Her dad and Oscar were waiting to lead her in, and Rose was peeking impatiently out to get a look at the dress. They'd kept things small, wanting to live within their means and celebrate their hard-won happiness with only those closest to them.
She'd made it almost all the way down the aisle, finding strength in the warmth on Noki's face, the solid presence of her father beside her when she spotted the stranger in the crowd. The woman looked at her with curiosity, confusion even, before arranging her face into a neutral impression whose similarity to Lillia's almost-husband told her who she must be. Noki's mother had come to Lucky Palms.
She stumbled slightly, blushing and thrown, sure that Mrs Moon must be judging her, finding her lacking and the panic was back.
Two hours earlier
The moment he saw his mother step out of the taxi, Noki started to think that sending a courtesy wedding invitation home had been a terrible mistake. He'd started to make something worthwhile for himself here in Lucky Palms, he was about to commit to someone truly his equal and join a family with honesty at its core and hard work as their ethic.
He still loved his parents. He missed them, especially his mom, but now he was away from the heavy shadow of the Moon business and the life it dictated to its ruling family, he could see how unhealthy it was. He wasn't going back to that, no apology or plea could undo how he now saw what he'd left behind. Still, he didn't want to fight with his mother on his wedding day.
'I'm not changing my mind Mom.' He was careful to keep his voice gentle but didn't want to waste time getting to the point, if that was why she had come. She looked the same as always, careful surgery had paused her at about 45 for as long as he could remember.
She nodded. 'I didn't think you would, but your father would only let me come if I agreed to pass on a message.'
Anoki sighed. Truly, nothing had changed. He nodded and she handed him a note in his father's spiky, aggressive hand.
'The Moon-Sinclair merger is done, despite your best efforts to destroy it, and I don't think your sister has the balls for what's coming. Marry this girl if you must, then bring her home. We can train her to be what our empire needs. You make me 120% profit next year and we'll pretend all this never happened.'
He sighed pinching the bridge of his nose against the building pressure of the same demands in another guise and passed the not back to his mother.
'My answer is no. It's always going to be a no. I want to be my own man, a kind man, I want my wife to be whoever she decides to be, not who she has to be to get by in the society pages and country club circuits. I want my kids to be able to do whatever they want, if they're willing to work for it, not just to be handed whatever money can buy in exchange for tying them to "our empire".
His mother smiled and reached out as though to touch his face before catching herself.
'I wish I had had your strength when I was your age. I'd probably be better off now.' Her voice was wistful, but proud.
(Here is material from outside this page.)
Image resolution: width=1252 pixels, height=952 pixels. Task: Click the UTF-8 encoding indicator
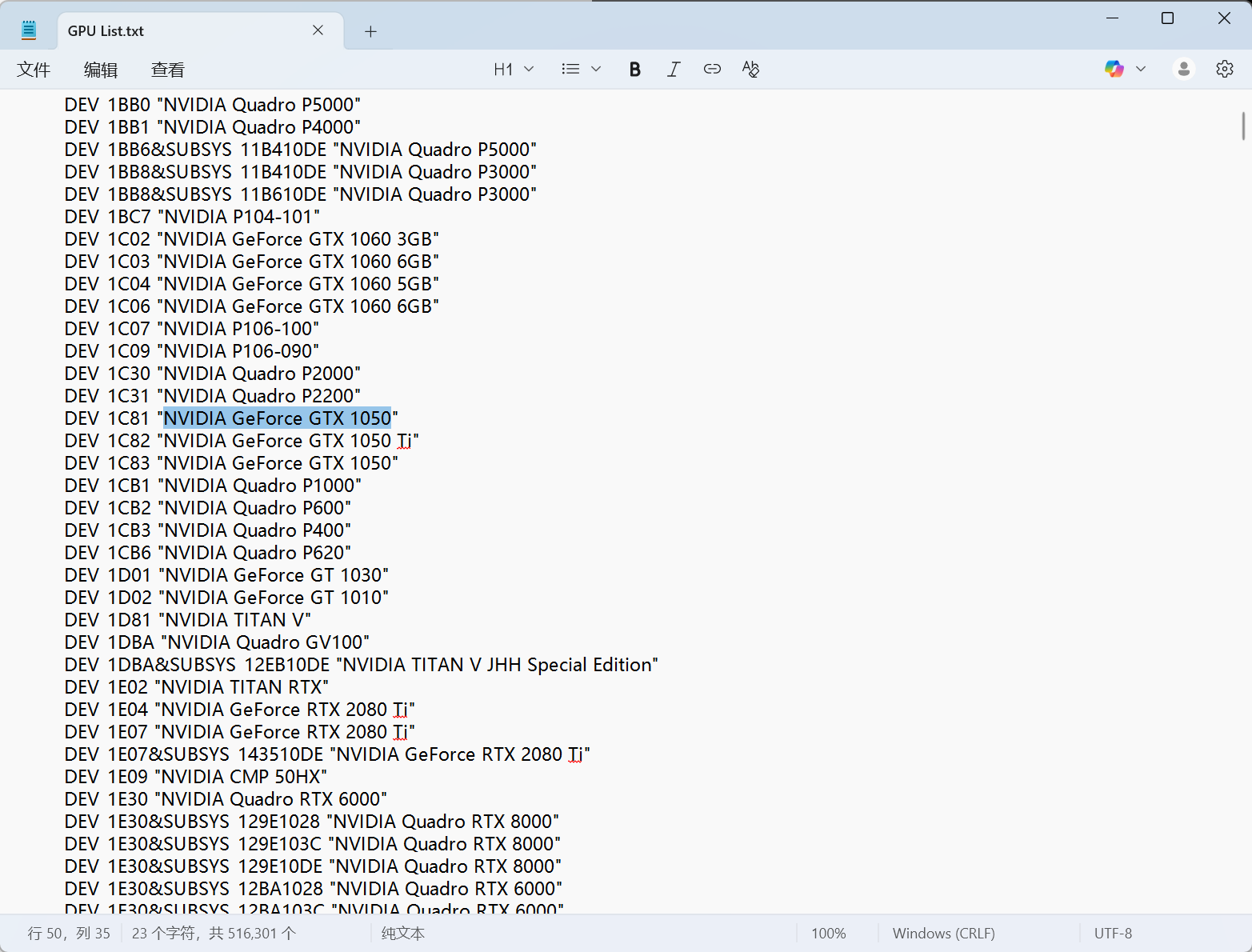coord(1113,934)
Noki reached out and held on.
'It's not too late you know. You could leave, move out here. Be part of what I'm building with Lil?'
She shook her head.
'I'm too used to all the frills and fancies. Your father would fight dirty to keep up appearances and I don't have the energy to endure that. I am glad I came though. I'm glad I got to see you like this. I'd like to stay for the ceremony if I can? Meet her?'
'I'd love that', Anoki agreed. 'But I don't want her to know what dad suggested. Not today.'
Afterwards, Lillia couldn't remember getting to the front, her dad kissing her cheek or Eva taking her bouquet. She couldn't remember anything up to Noki squeezing her hand, eyes worried and leaning in to whisper "are you okay?". And she realised she was. So she wasn't the perfect nearly-wife. Nor some imagined heiress picked out from birth to marry the heir of a huge corporation. She didn't have all the answers and she couldn't promise that nothing was going to go wrong for them again.
It turned out Noki's mother didn't disapprove of her at all. She was a reserved and quiet woman, but she was kind to Lillia and polite to her extended family who were at their noisy, chaotic best. As the sun set over Lucky Palms, the morning's worries seemed far away. Surrounded by love, with a future stretching ahead of her, everything seemed possible.